Medicine @ Gonville & Caius, Cambridge in 2017

Interview format

3x interviews (25 mins each)

Interview content

Science content isn't beyond A Level; analysis of diagrams; discussions

Best preparation

Think about the concepts in your personal statement on a deeper level

Final thoughts

Take the interviews as they come and don't dwell on them

Remember this advice isn't official. There is no guarantee it will reflect your experience because university applications can change between years. Check the official Cambridge and Oxford websites for more accurate information on this year's application format and the required tests.

Also, someone else's experience may not reflect your own. Most interviews are more like conversations than tests and like, any conversation, they are quite interactive.

Interview Format

Three interviews, each around 25 minutes. Two were in the morning and the third was a couple of hours later to give me time to eat a packed lunch on Christ's Pieces [a park in Cambridge]. I decided not to eat in the dining hall with other applicants as I was worried that this might make me nervous, but the option is available and may help to make some people feel more confident.

I didn't have to do any tests on the day as I had already completed the BMAT.

What happened in your interview? How did you feel?

The first interview was fairly philosophical in nature and we discussed subjects such as the abortion and euthanasia debates.

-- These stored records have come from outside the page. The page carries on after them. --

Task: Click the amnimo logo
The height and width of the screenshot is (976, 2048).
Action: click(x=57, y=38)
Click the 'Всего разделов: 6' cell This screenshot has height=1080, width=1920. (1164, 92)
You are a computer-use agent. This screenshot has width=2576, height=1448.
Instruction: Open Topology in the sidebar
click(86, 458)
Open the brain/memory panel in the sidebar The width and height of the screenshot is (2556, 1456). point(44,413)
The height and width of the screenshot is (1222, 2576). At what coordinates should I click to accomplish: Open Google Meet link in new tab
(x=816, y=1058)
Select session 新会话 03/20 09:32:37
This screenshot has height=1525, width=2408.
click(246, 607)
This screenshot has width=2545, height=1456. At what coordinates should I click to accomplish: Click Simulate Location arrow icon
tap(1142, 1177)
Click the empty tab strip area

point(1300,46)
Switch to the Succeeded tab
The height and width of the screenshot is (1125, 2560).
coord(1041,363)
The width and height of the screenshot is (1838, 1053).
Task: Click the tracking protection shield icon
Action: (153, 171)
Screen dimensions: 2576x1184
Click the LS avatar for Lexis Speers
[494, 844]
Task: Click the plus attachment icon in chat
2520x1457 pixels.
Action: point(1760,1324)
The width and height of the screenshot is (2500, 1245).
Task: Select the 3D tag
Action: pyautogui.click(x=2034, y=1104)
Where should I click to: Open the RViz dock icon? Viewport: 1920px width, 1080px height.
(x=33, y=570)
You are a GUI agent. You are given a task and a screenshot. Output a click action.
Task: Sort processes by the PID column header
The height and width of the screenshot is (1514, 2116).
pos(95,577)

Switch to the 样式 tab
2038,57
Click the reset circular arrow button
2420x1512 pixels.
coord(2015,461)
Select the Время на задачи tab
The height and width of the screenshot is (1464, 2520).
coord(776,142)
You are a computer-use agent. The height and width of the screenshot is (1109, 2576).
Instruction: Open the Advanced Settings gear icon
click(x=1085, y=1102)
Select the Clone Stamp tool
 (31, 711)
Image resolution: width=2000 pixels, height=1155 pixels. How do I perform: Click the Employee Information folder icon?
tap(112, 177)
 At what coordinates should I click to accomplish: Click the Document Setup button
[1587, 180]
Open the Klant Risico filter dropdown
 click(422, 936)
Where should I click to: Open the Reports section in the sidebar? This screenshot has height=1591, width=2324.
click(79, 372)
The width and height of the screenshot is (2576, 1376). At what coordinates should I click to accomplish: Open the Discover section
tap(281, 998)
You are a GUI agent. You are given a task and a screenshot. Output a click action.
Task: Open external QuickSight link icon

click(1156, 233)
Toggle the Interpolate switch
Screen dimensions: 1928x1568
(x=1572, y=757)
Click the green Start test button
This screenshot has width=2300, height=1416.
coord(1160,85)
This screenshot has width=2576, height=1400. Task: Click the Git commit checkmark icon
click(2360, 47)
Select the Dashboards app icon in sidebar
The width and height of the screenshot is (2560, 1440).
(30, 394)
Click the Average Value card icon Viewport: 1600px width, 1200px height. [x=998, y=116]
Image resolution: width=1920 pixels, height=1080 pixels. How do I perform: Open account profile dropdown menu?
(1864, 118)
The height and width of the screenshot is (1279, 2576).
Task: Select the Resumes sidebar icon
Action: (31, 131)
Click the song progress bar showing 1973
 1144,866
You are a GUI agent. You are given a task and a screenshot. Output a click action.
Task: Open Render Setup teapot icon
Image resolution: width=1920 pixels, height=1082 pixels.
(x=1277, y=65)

The second interview was very much academic and I was presented with several diagrams and some information about medical conditions and asked about the conclusions I could draw. I was also asked to talk through a question to assess how I thought about it - the actual science content wasn't anything beyond A-Level.

The final interview also had some science questions and then finished with a discussion about my sporting and musical interests.

How did you prepare?

Although I had read plenty of recent medical news articles and books, I wasn't actually asked any questions relating to these. My personal statement did lead some of the questions (especially the more philosophical ones) so having sat down and thought about the content of my personal statement proved very useful.

Looking back, what advice would you give to your past self?

I thought my interviews went pretty badly, but I was still offered a place: don't dwell on how the interviews went, especially if you have another one to do. Just take each interview as it comes and give an honest impression of yourself to the interviewer.